▶ Problems to solve:
1 – List every Chinese province named in the L. ruhstrati passage whose name begins with the letter G.
2 – Based on the L. ruhstrati passage, answer yes or no for each statement and quote the words that decide it: (a) The snake preys on the brown anole. (b) Steps are currently being taken to conserve this species specifically. (c) Lycodon ruhstrati multifasciatus is still classified as a subspecies.
3 – From the L. ruhstrati passage, retype the stretch from "The snake is" through "a separate species." with no changes.

The snake is known to predate upon the brown anole, Anoles sagrei, as well as upon Diploderma swinhonis.

Range and distribution
L. ruhstrati occurs in the Tranninh Plateau of Laos, in northern Vietnam, and a number of locations in southern China. It has been found in Hong Kong and Taiwan, as well as the Chinese provinces of Anhui, Fujian, Gansu, Guangdong, Guanxi, Guizhou, Jiangxi, Shaanxi, Sichuan, and Zhejiang. The subspecies Lycodon ruhstrati multifasciatus  has also been found in Japan's Ryukyu islands; however, this subspecies was subsequently reclassified as a separate species.

L. ruhstrati is classified as a species of Least Concern by the International Union for Conservation of Nature, because it is presumed to have a large population and to be distributed over a large area. It is also not thought to be declining very fast. No steps are currently being taken to specifically conserve this species, although it is thought to be found in a number of protected areas.

▶ Data provided:
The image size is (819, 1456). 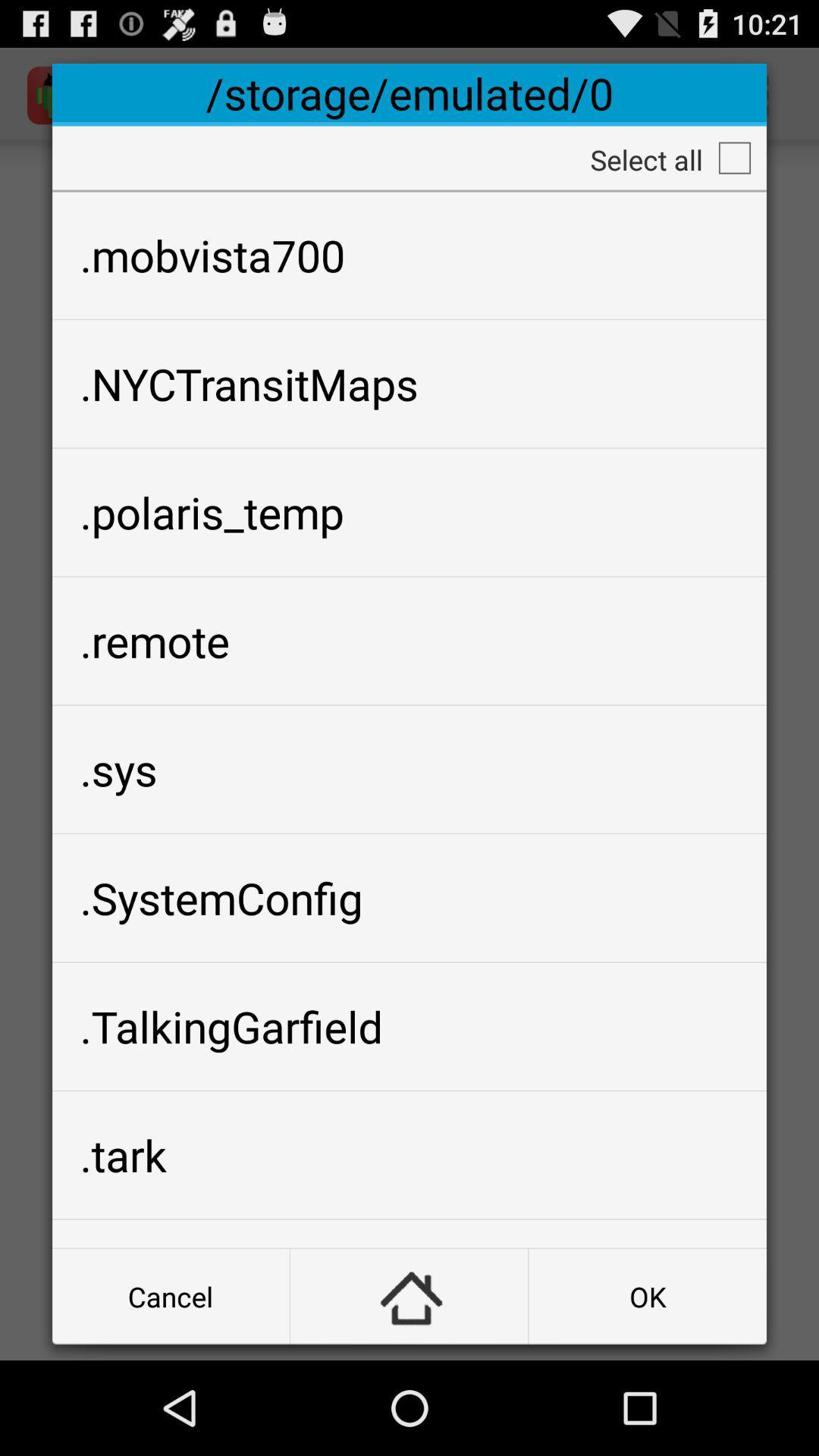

▶ Answer list:
1 – Gansu, Guangdong, Guanxi, Guizhou

2 –
(a) Yes: "The snake is known to predate upon the brown anole, Anoles sagrei"
(b) No: "No steps are currently being taken to specifically conserve this species"
(c) No: "this subspecies was subsequently reclassified as a separate species"

3 –
The snake is known to predate upon the brown anole, Anoles sagrei, as well as upon Diploderma swinhonis.

Range and distribution
L. ruhstrati occurs in the Tranninh Plateau of Laos, in northern Vietnam, and a number of locations in southern China. It has been found in Hong Kong and Taiwan, as well as the Chinese provinces of Anhui, Fujian, Gansu, Guangdong, Guanxi, Guizhou, Jiangxi, Shaanxi, Sichuan, and Zhejiang. The subspecies Lycodon ruhstrati multifasciatus  has also been found in Japan's Ryukyu islands; however, this subspecies was subsequently reclassified as a separate species.